B6;SJL-Tg(HD)63Aron/J

Stock number: 004360
Product name: HD100

Description

These HD100 mice express a transgene containing the initial N-terminal third of the mutant human huntingtin gene (IT15), and exhibit increased levels of nuclear and cytoplasmic huntingtin and dysmorphic dendrites in the striatum and cortex.

Detailed description

These transgenic mice express the initial N-terminal third of the mutant human huntingtin gene (IT15) under the direction of the rat neuron-specific enolase promoter. Expected transgene expression was confirmed by Northern blot, RT-PCR and Western blot analysis.

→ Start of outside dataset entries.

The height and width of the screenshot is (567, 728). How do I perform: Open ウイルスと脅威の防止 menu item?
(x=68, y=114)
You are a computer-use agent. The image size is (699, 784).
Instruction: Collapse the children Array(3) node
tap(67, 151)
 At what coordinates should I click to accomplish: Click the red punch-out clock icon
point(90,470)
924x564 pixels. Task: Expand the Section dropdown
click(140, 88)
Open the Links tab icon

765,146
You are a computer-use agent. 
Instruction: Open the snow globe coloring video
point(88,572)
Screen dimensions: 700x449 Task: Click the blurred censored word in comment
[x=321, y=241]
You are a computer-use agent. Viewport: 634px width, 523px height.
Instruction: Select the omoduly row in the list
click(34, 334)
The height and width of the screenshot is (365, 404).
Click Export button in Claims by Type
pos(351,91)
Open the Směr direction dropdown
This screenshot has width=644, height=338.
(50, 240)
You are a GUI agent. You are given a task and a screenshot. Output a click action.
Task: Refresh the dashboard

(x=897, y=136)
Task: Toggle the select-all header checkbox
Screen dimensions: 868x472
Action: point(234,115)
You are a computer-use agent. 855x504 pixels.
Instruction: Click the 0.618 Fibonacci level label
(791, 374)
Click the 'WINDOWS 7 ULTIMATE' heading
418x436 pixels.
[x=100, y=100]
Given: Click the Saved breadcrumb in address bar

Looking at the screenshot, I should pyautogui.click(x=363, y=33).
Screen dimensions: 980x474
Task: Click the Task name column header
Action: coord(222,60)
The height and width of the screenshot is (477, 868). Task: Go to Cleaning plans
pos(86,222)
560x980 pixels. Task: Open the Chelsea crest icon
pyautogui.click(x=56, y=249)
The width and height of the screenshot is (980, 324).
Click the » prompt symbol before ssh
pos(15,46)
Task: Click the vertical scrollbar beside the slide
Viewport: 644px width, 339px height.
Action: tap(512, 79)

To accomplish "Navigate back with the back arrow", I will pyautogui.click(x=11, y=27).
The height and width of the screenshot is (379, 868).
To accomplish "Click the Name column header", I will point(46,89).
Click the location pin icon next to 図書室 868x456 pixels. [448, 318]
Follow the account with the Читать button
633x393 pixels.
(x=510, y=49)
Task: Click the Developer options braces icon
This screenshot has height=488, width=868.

Mice heterozygous for the transgene have a phenotype mimicking much of the morphological and subcellular neuropathology that occurs in the striatum and cortex in human Huntington's disease. Behavioral abnormalities are varible in onset and intensity, beginning between three to six months of age. Transgenic mice exhibit increased levels of nuclear and cytoplasmic huntingtin and dysmorphic dendrites in the striatum and cortex. Electron microscopic analysis of nuclear inclusions of cortical and striatal neurons detects granular and filamentous structures that appear to be similar to structures seen in brain affected by Huntington's disease. Cortical stimulation and N-methyl-D-aspartate (NMDA) receptor activation produces abnormal electrophysiological responses from striatal neurons.

Development

A transgenic construct containing bases 316-3210 of the human huntingtin cDNA sequence with a 100 CAG repeat insertion under the control of the rat neuron-specific enolase promoter and an SV40 polyadenylation signal, was introduced into oocyte pronuclei from C57BL/6 X SJL F1 hybrid mice. Transgenic mice were bred to B6;SJL mice.

Allele

Symbol: Tg(HD)63Aron
Name: transgene insertion 63, Neil Aronin
MGI accession ID: MGI:3057174
Generation method: Transgenic
Attributes: Inserted expressed sequence; Humanized sequence
Marker symbol: Tg(HD)63Aron
Marker name: transgene insertion 63, Neil Aronin
Chromosome: UN
Strain of origin: (C57BL/6 x SJL)F1
Expressed genes: HTT,huntingtin,human
Molecular note: The transgene contains bases 316-3210 of the human huntingtin cDNA sequence with a 100 CAG repeat insertion, under the control of the rat neuron-specific enolase promoter and an SV40 polyadenylation signal. Northern blot, RT-PCR, and Western blot analyses detected expression in neural cells.
General note: Transgenic mice express the initial N-terminal third of the mutant human huntingtin gene (IT15) under the direction of the rat neuron-specific enolase promoter. The phenotype of hemizygous transgenic mice mimicks much of the morphological and subcellular neuropathology that occurs in the striatum and cortex in the human Huntington disease. Onset and intensity of behavioral abnormalities are variable and begin between 3 to 6 months of age.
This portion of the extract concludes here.